The outflows reversed April's leadership: IBIT, FBTC and ARKB, which led April's inflows, were among May's largest redeemers, with IBIT shedding $1.31B, the Grayscale Bitcoin Trust (GBTC) $328.0M and the ARK 21Shares Bitcoin ETF (ARKB) $313.5M. Investors appear to have trimmed plain-vanilla spot exposure in favour of yield, leverage and thematic products rather than exiting the asset class.
US-listed products continued to dominate the global crypto ETF market in May. Despite net outflows of $2.37B, American-domiciled ETFs closed the month with $119.2B in AUM, retaining roughly 84.5% of the $141.1B global market, broadly in line with April's 85.1%.
Outside the US, the picture was steadier but no longer additive. Switzerland ($56.0M), Jersey ($38.6M) and Canada ($19.1M) drew inflows, yet Europe as a whole slipped to roughly $15M of net outflows, extending a cooling already visible in April. The steadiness of non-US flows during a near-$2.4B month of US redemptions nonetheless echoes the geographic divergence seen earlier in the year.

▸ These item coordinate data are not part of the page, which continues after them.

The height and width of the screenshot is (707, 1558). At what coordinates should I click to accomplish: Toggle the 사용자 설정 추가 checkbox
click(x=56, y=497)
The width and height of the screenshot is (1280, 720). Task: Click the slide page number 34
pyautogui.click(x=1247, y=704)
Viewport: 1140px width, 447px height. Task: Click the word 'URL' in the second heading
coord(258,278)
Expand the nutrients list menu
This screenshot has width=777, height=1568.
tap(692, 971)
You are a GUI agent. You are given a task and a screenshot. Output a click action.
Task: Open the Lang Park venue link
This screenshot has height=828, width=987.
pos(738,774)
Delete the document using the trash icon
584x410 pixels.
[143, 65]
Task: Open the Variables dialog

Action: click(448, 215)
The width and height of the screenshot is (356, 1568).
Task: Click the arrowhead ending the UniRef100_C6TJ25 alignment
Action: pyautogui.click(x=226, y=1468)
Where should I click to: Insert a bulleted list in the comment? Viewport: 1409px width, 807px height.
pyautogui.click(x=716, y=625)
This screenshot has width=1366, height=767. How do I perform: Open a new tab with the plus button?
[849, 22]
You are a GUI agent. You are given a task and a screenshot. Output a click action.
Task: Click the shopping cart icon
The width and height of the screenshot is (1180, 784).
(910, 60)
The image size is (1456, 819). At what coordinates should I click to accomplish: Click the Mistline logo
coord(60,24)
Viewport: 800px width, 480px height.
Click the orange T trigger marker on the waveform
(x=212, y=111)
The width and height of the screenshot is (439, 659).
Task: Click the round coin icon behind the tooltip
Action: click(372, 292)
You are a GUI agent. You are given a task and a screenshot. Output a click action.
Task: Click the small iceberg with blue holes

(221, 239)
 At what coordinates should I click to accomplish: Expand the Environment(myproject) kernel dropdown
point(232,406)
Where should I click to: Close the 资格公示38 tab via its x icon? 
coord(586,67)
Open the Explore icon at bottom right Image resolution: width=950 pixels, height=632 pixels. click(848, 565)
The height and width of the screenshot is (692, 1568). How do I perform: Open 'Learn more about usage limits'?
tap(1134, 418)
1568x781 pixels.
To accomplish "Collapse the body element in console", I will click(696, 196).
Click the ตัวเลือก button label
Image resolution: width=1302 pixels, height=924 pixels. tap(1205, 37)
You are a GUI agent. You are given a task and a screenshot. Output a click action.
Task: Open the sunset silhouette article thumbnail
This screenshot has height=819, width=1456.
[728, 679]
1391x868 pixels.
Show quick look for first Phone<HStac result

On the surface, May reads as a clean continuation of risk-off. The near-$2.4B of US outflows reversed two consecutive months of inflows, marked the largest monthly redemption of the year, and saw the biggest Bitcoin and Ether funds lead the retreat as prices fell.
Beneath the headline, the composition was more differentiated. The redemptions were overwhelmingly a large-cap, single-asset phenomenon, even as income, staking and altcoin products drew capital: XRP and Solana extended their inflows, Hyperliquid emerged as a new category, and the broad CD20 fell far less than the large-cap CD5 and Bitcoin. That breadth has however not prevented further downside. May proved no trough: by early June, Bitcoin had fallen to around $62,000 and the major indices were down a further 15% or more, leaving the redemption pressure that defined May firmly in place.
TrackInsight (All ETF and ETP Data): https://www.trackinsight.com/services/data-services
CoinDesk (XBX, CD20, CD80, Centralised Exchange Data): https://indices.coindesk.com/indices; https://www.coindesk.com/price
Disclaimer: Trackinsight considers flows from an ETF's perspective, treating the fund's first AUM upon listing as its initial inflow, which may differ from other sources that account for pre-listing activity or conversions.
Please note this article is for information purposes only and does not in any way constitute investment advice. It is essential that you seek advice from a registered financial professional prior to making any investment decision.